Diving and my racism aside, there really aren't very many similarities between your styles of footballing, which is where the comparison ends. The Argentine game is an open, attack oriented affair that's actually fairly attractive. Your six goal stomping of the now defunct Serbia-Montenegro team in 2006 was delightful (if you're not Nemanja Vidic).
But you're still a bunch of divers, Argentina, and I hate you for it. Unfortunately, I can't really find any concrete YouTube examples to share with the rest of the class, but that doesn't mean it's slander. It's something I've known to be true since childhood, like "the Northern Lights are sweet" and "I love steak." I really love steak.
Caveat: Lionel Messi (pictured with BFF and coach Diego Maradona) is not a diver. He plays like a man. A tiny, tiny man who just happens to be the best player in the world right now. Unfortunately, you've found other ways to corrupt him.
Coming off an insane year (despite not winning six trophies) with Barcelona, the general consensus is that, as a footballer, Leo Messi falls somewhere on the following spectrum:
[--GODLY----------GOD-LIKE----------GOD--]
We'll see how long that consensus lasts. Argentina, I hate you because you make Messi seem like an average player. In the great modern debate of Cristiano Ronaldo vs. Lionel Messi, CRonaldo supporters always point to Messi's poor international form as the reason he should lose out to the Portuguese Fuckface. While some of this criticism is largely anecdotal ( a strike rate of 14 goals over 44 appearances isn't bad), some of it is worryingly true.
I don't know what it is you do to Messi, but it's not good, Argentina. In his debut for the senior team, he was almost immediately sent off for headbutting a defender. He just doesn't have the same impact on games when he dons the blue and white as when he plays for Barcelona. It's a rather mystical lack of form, no one, not even the man himself can figure out what's going on.
His lack of form only occurs when he plays for Argentina, so it's obviously your fault. If making the best player in the world's game ugly isn't reason for hate, I don't know what is.
Next Topic: Maradona is CRAZY. More on this in tomorrow's edition of Nemeses.
Next-er Topic: In this week's edition of The Emasculation Report, this just in: Carlos Tevez makes me wonder if I actually have a penis. No, seriously. That guy is the definition of a man, man, man.

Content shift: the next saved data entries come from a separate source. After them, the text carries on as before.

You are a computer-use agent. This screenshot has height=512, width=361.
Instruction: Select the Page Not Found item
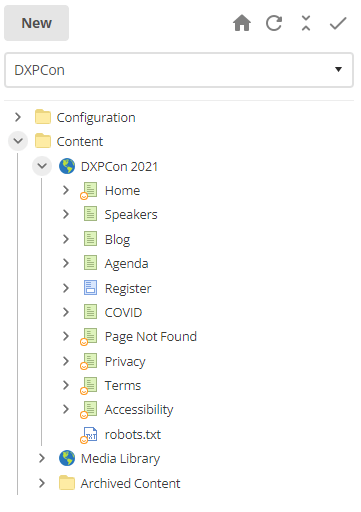tap(151, 337)
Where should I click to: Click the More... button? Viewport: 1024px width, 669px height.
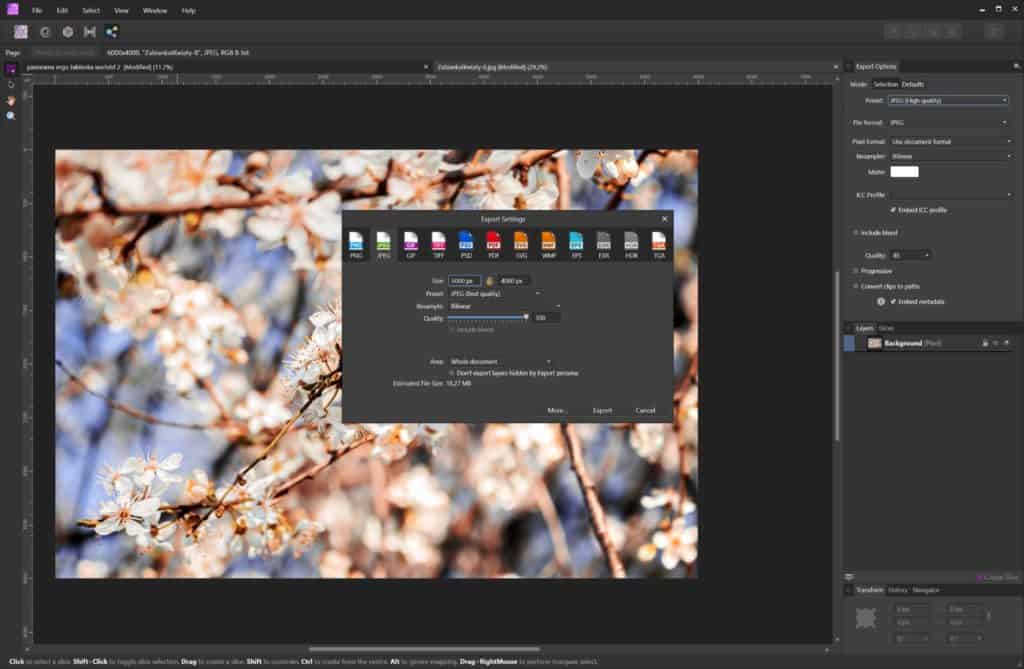point(558,410)
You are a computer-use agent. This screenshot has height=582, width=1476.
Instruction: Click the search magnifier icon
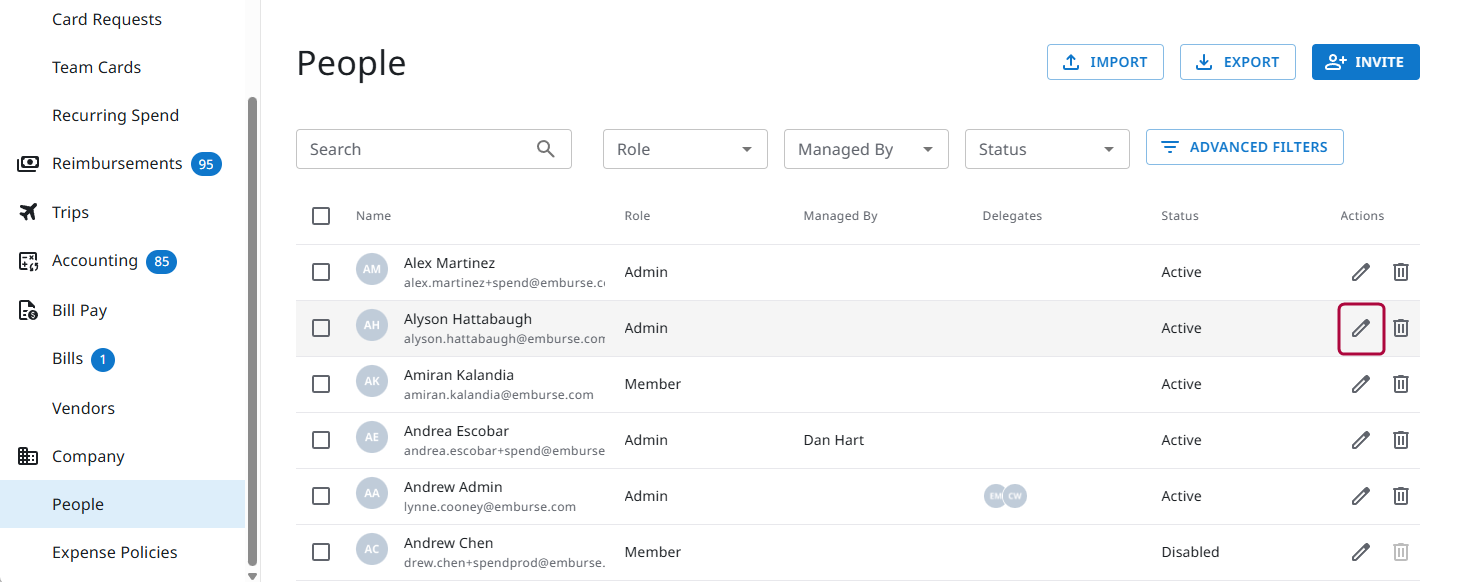click(x=546, y=147)
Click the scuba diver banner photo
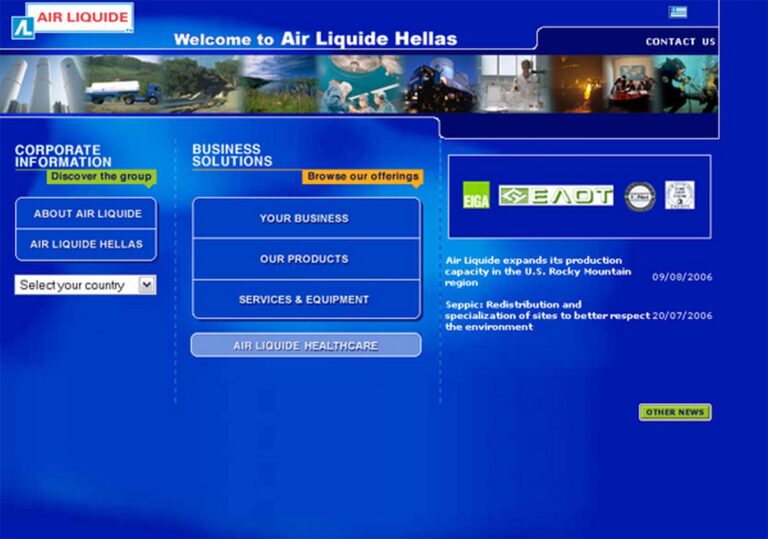 687,84
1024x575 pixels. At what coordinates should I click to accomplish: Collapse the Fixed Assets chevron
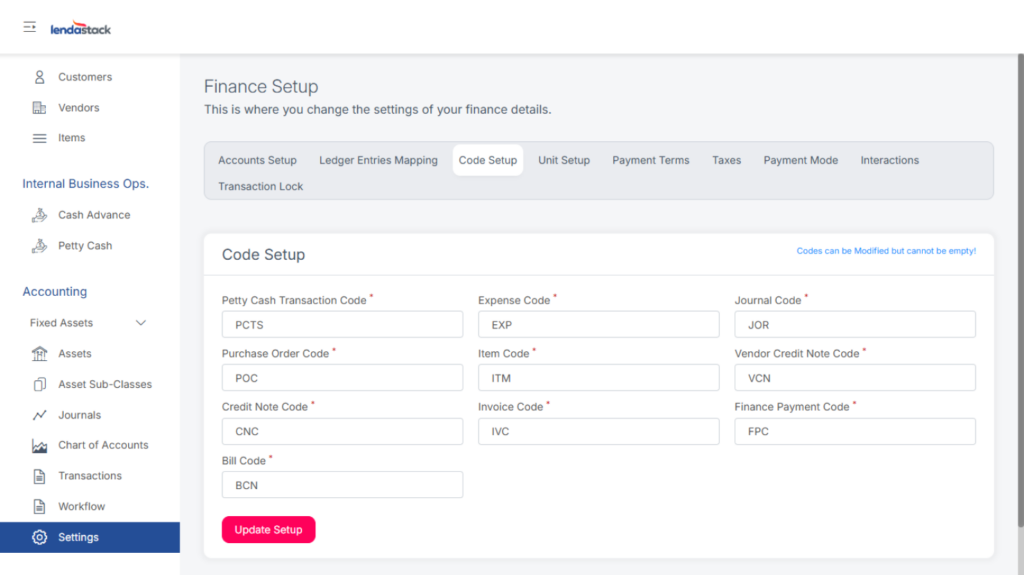[x=141, y=323]
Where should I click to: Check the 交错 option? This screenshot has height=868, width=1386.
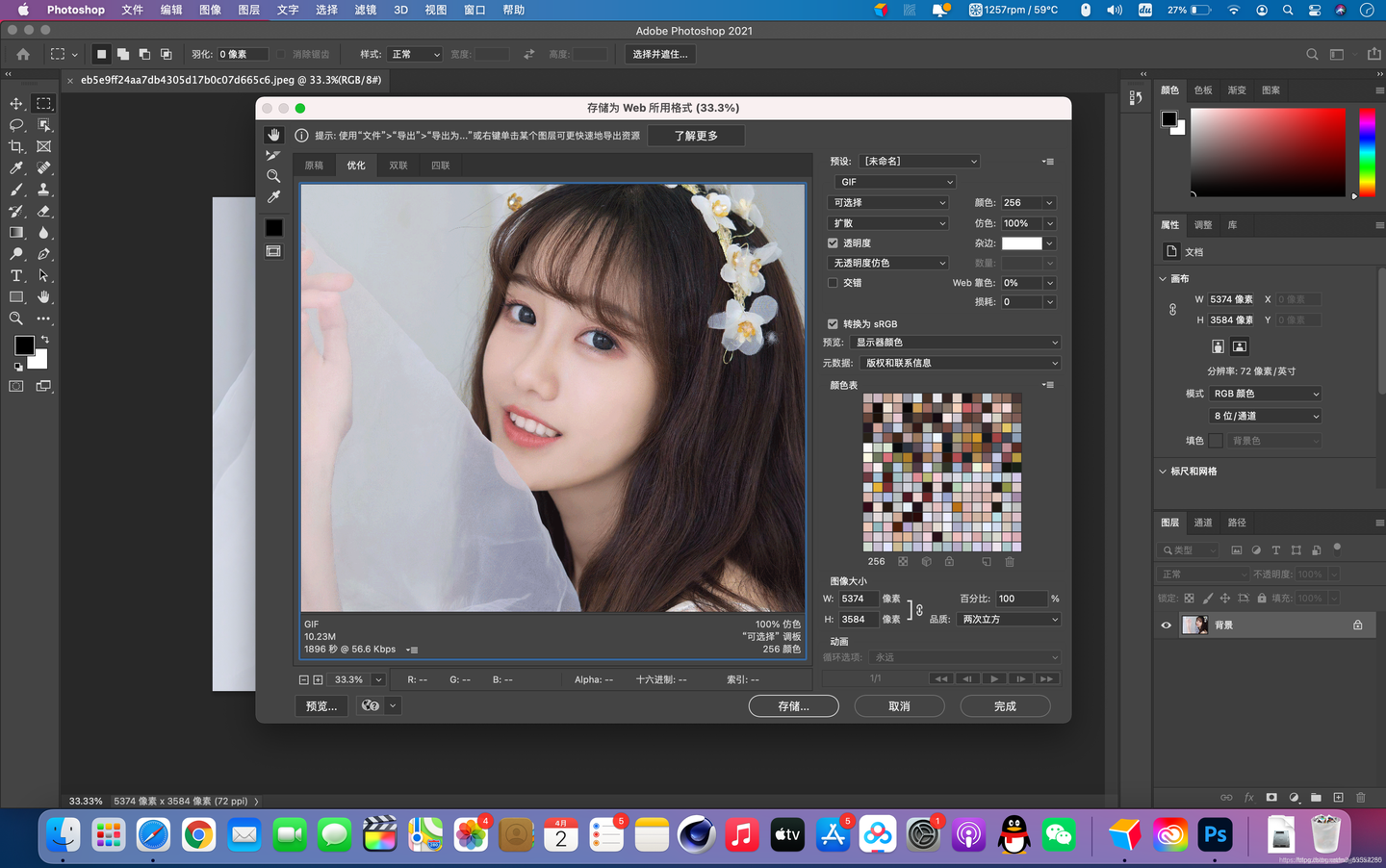click(833, 282)
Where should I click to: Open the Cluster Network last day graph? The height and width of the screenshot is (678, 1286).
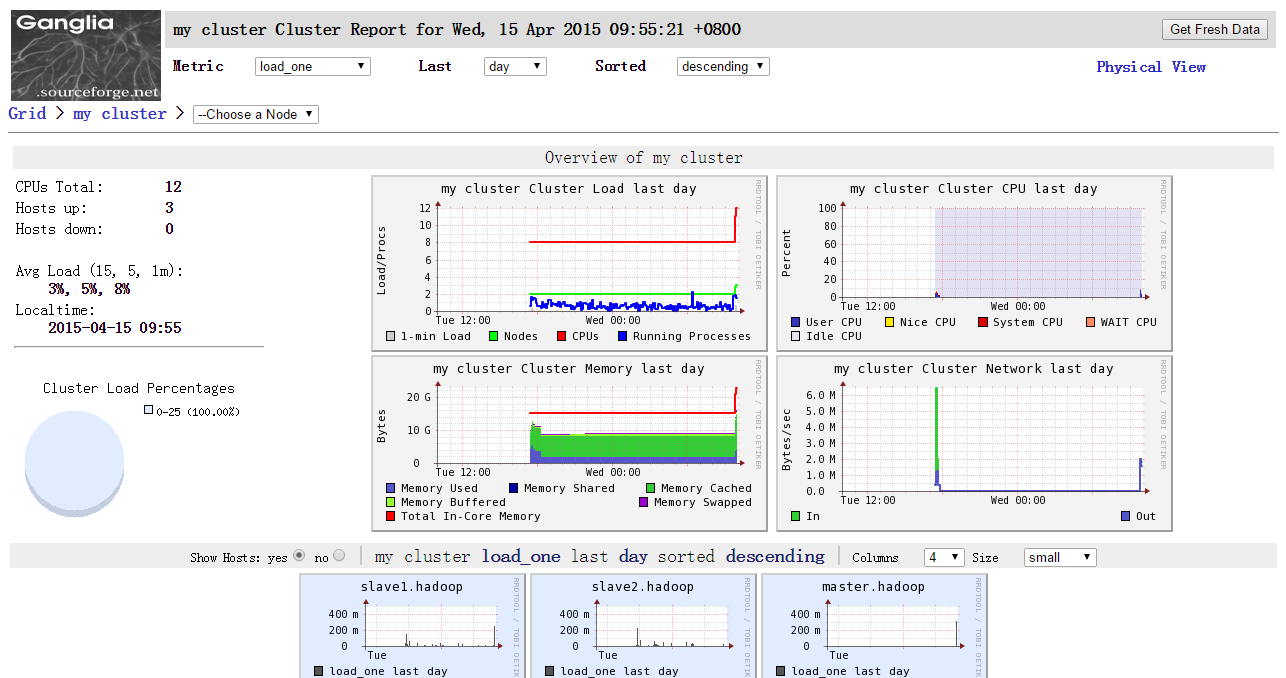pos(974,444)
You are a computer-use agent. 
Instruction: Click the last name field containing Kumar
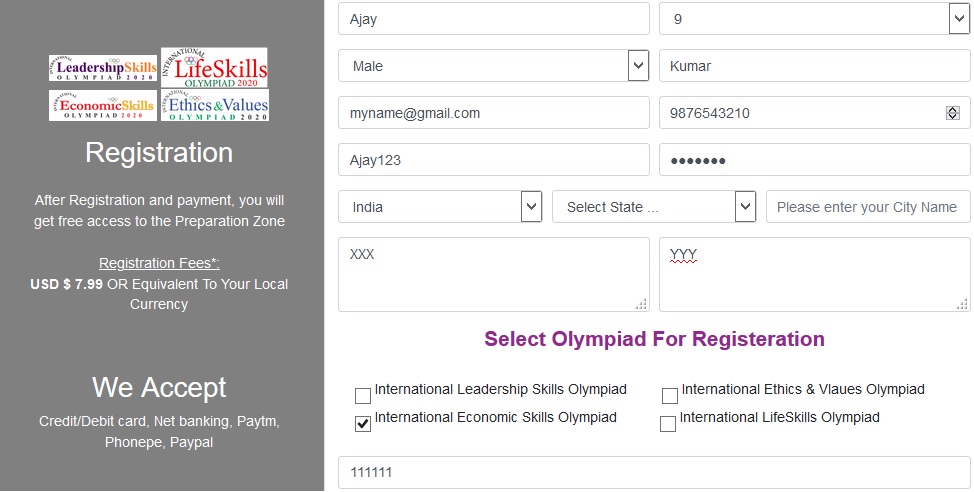[x=814, y=66]
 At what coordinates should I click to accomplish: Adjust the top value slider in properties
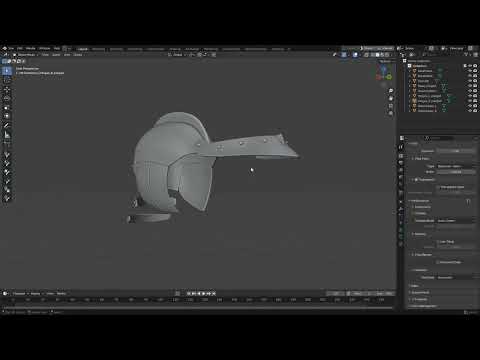pos(456,151)
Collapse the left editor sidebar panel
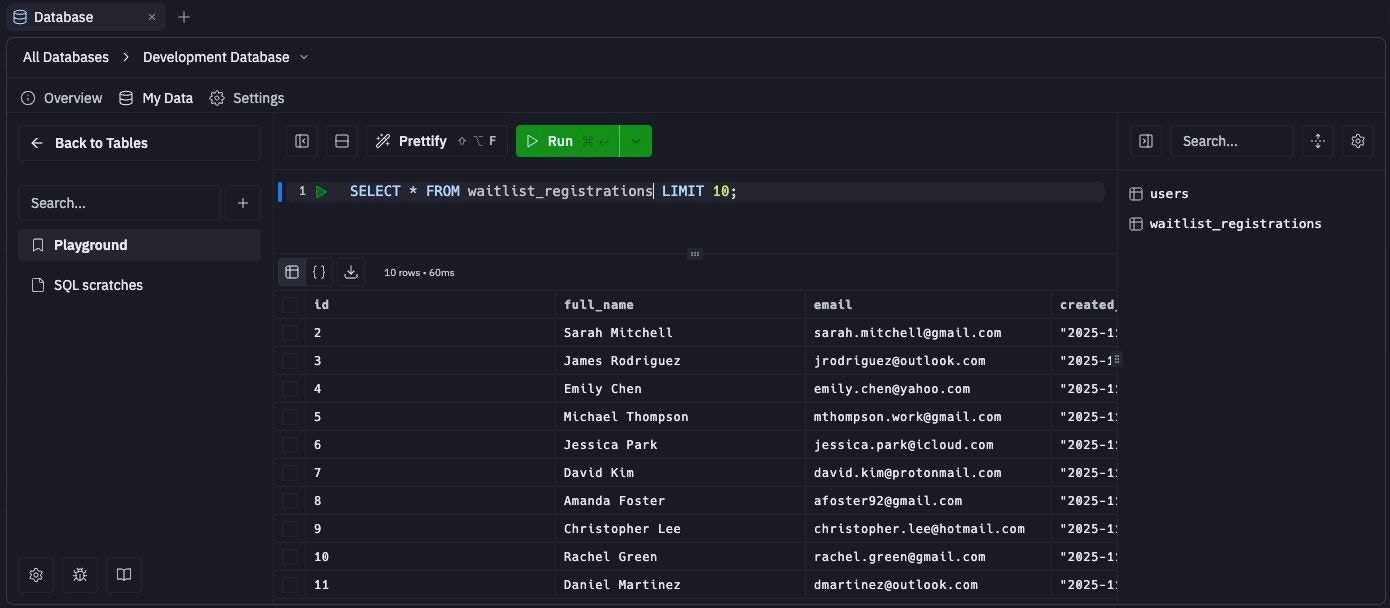 [301, 141]
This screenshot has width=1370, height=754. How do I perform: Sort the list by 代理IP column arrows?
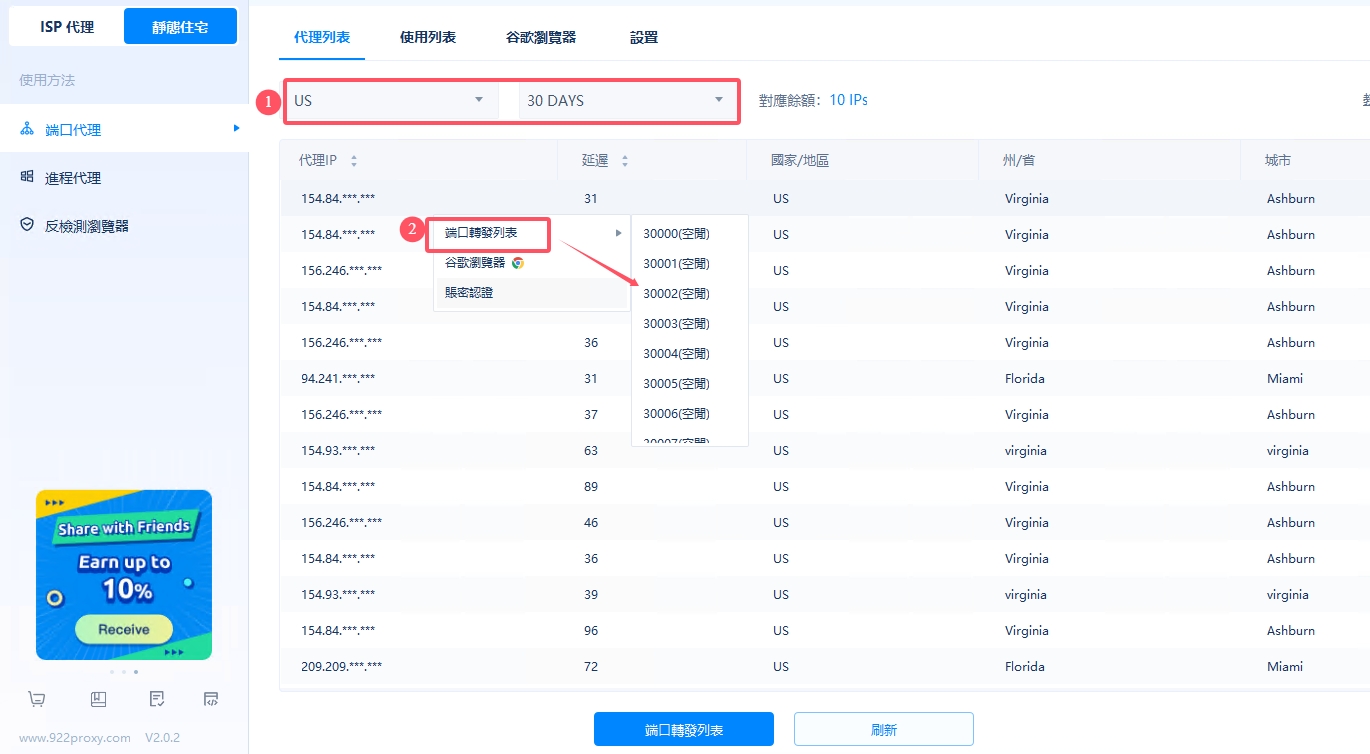tap(354, 161)
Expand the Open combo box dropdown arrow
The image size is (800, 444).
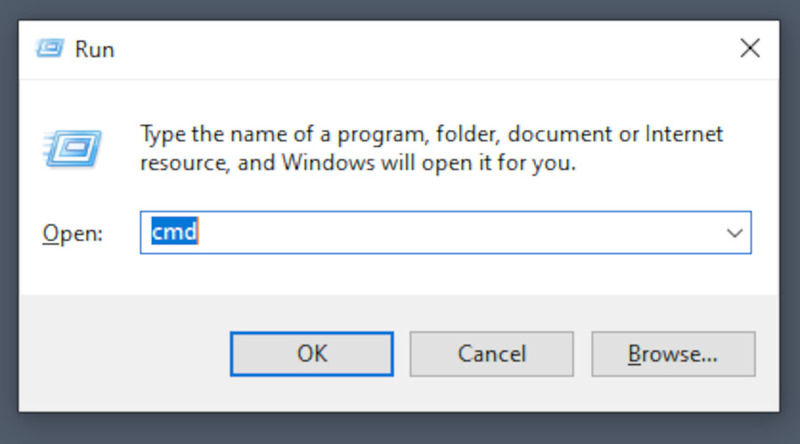pos(735,233)
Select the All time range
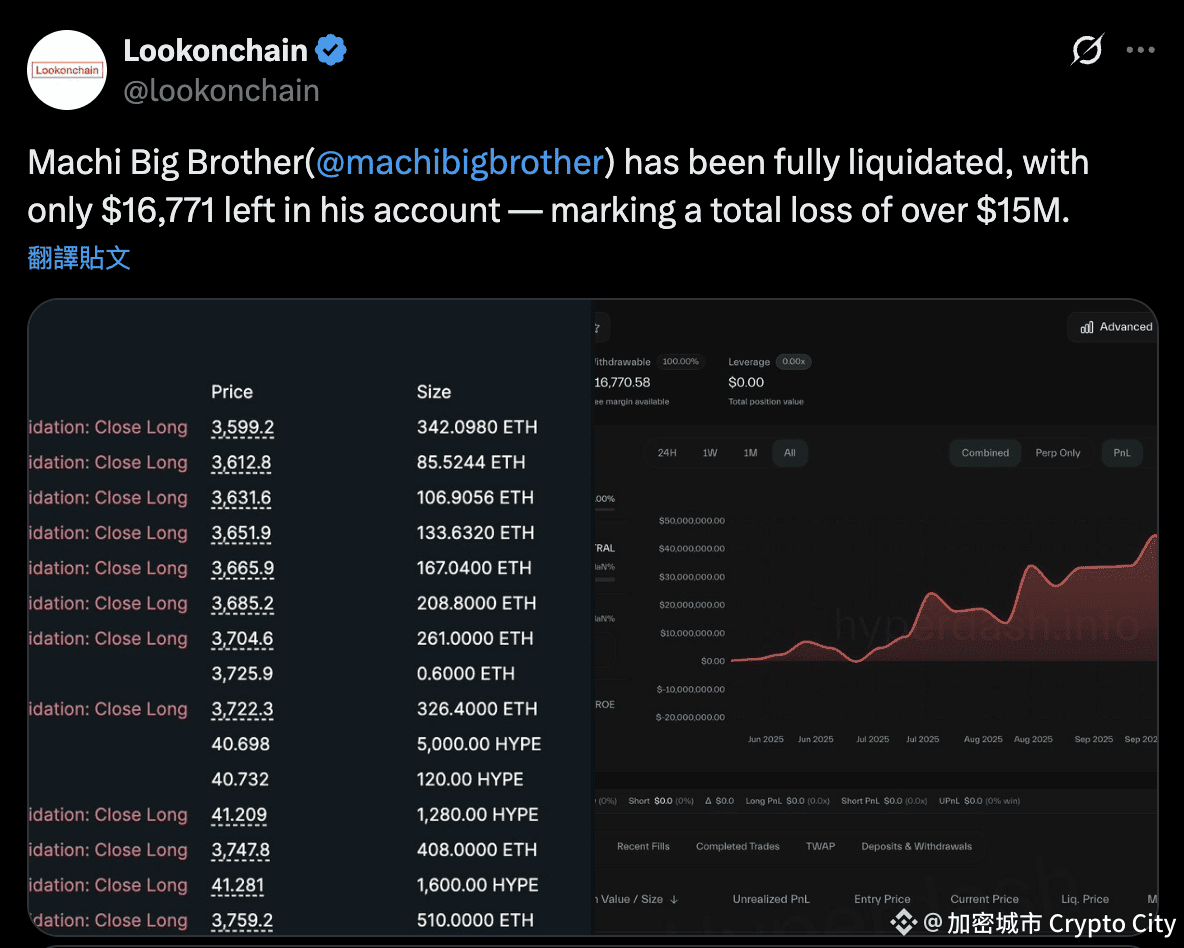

1) He never stops running. Ever.
2) He's roughly 2'4", but will throw anyone off the ball.
3) He refused an offer to have his facial/neck scars removed.
4) You know the training scene from Rocky IV where Stallone works out in a barn with a horse cart, saws a bunch of wood, and runs in boots up a mountain? That's how Carlos Tevez lives his life. Except he also eats rocks.
You know in the offseason, he's just chilling up in Patagonia, chomping boulders and running uphill into avalanches. And that severely cramps my self-image. Dick.
I hate some of your other players for much more arbitrary, much less personal reasons.
Juan Sebastian Veron is another soccer player that's gotta be some sort of Super-Villain. Look at the man. He commutes to work in a stolen nuclear submarine. He plays for Argentina, but is originally from a secret country like Latveria. He calls all his teammates henchmen. Maybe it's easy for me to make these assumptions because he looks like a young Ben Kingsley, but whatever it is, I would not leave a baby within a thousand feet of that guy. Well, maybe Baby aka Birdman from the Ca$h Money clique. He can probably handle his biz.
Martin Palermo just looks silly. I know it's a rather dismissive analysis, but it's all I've got to offer. Every time I see that guy, I think "Wow. That's apparently an adult, but I'm not buying it.
I feel like this hate-letter is incomplete. Remind me to tell you the story about Bears, Butterflies and Homophobia some time. For now, this will have to do.
Argentina. Te odio.
-ZGS
PS: Ronaldo Report - Indian buffet, a brownie and a coke.